Architect (Last Resistance Book 3), page 5
His eyes catch something behind me while he’s preparing his reply, and he points at the opposite end of the terminal. “Search team is back.”
Rash and Snow are sniping at each other as I approach, their cloth masks inflating with every barb; Elle and the others just look exhausted, tugging their nose and mouths free of the cloth coverings. They would have been out for hours already. Above their masks, ash has glued to the upper portion of their faces like a death plaster, sweat having worn bleeding holes the size of bullets on their foreheads.
Prim isn’t with them.
“We looked everywhere—” Elle starts to say.
“I’m sure you did your best,” I cut her off. “You and the others should rest. We’re going to have to get moving soon.”
“You think the fire’s going to jump the river?” Dunk asks. His real name is William Dunkeld, but there were so many kids named William when he was in school he couldn’t even be identified along with the first letter of his last name either. It’s a weirdly specific explanation, which he tells everyone he meets, but undeniably effective. I’ve never forgotten his name.
I should’ve known Dunk would go with Elle. The two are practically inseparable, and it’s obvious to anyone with eyes that he has a massive crush on her.
“It’s a big river,” I answer. “But these wildfires are big too. And fast.” And there’s nothing left for us here, anyway. “Better to act on the safe side.” I place a hand on Elle’s arm while looking at the rest of the group. “If you still have energy, they could use your help down at Gate 2. Otherwise, you should all get some rest.”
As I head toward the Longs—who have evolved to aggressive hand gestures and aren’t exactly keeping their argument quiet—I hear Samuel ask Elle behind me, “You didn’t find anything? No sign of her at all?” and Elle’s reply: “None. We found some bodies, but it must have happened ages ago. Looked self-inflicted, a family. A lot of wildlife fleeing the fires too. It’s a zoo out there.”
Not much better in here, I think, recalling our pop-up triage area, the chaos of our arrival when it was supposed to have been a triumph. I’m glad to be away from the noise at least, all the sounds of suffering. I’m a little light-headed, my temples pounding, and I’m not sure if it’s from all the smoke I inhaled earlier or the quiet ache in my heart traveling due north. I realize I haven’t slept for longer than a few hours at a time in… days, probably. Weeks? Probably not a good sign that I can’t remember, but what else is new.

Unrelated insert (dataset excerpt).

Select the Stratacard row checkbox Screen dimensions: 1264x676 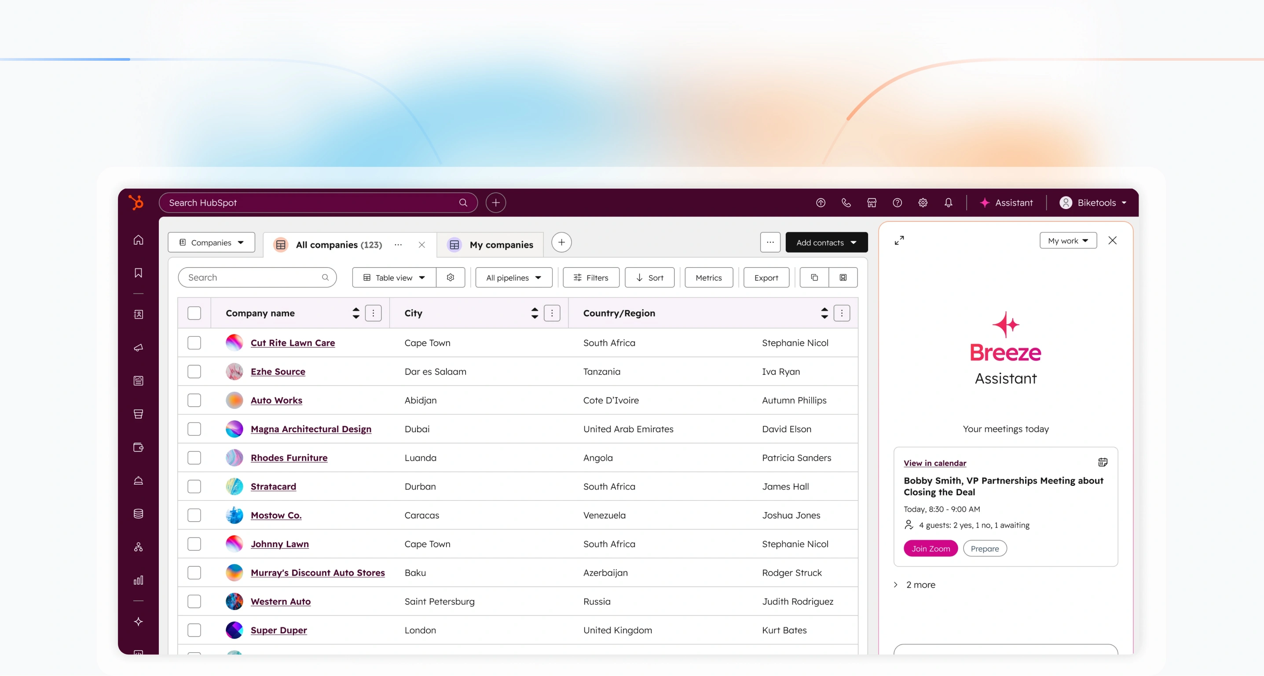click(x=194, y=487)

“Every time,” Rash is saying. “Every time you do this.”
“Cry about it some more,” Snow replies. “I’m sure that’ll make a difference.”

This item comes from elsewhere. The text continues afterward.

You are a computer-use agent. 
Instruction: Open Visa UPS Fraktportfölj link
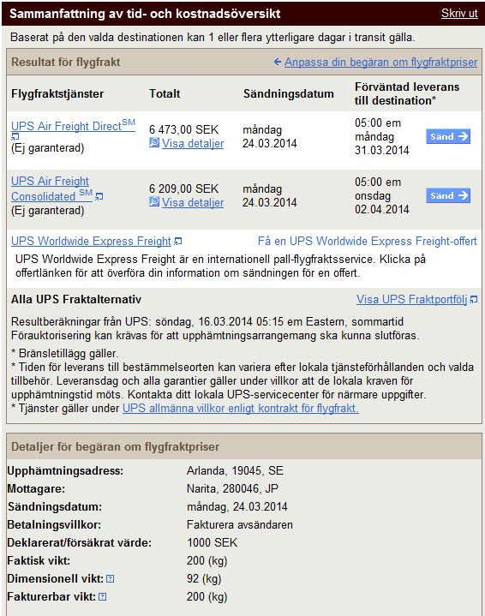point(411,299)

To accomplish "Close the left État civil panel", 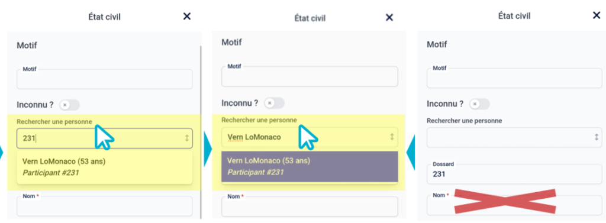I will (x=186, y=16).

“Children,” I interrupt, gesturing for calm. I’m not interested in playing arbiter to whatever debate they’re having. I tried that in the beginning, but even I could feel how patronizing my efforts were to keep the peace. I’m not their mother. I’m barely their sister. But, I think miserably, I am responsible for them. “A word?”
Snow regards me coolly, her red-eyed stare as unnerving as ever. “What do you want?” She’s gotten increasingly defiant in recent days, and she didn’t exactly start off as a meek little kitten. Ever since I told her she wasn’t coming with us to Anchorage, she’s been giving me lip and mouthing off to the other Longs. She hasn’t yet recognized this hard truth: that at the end of the day, her objections are wasted air. Her—mine—our voice no longer matters. Words can’t do shit when everyone’s talking the language of bullets.
“Ignore her,” Rash says of Snow’s bad attitude. “I try to.”
Snow snorts derisively. “Yeah, let’s all just stick our heads in the sand when confronted with something we don’t like. So brave. Such leadership.”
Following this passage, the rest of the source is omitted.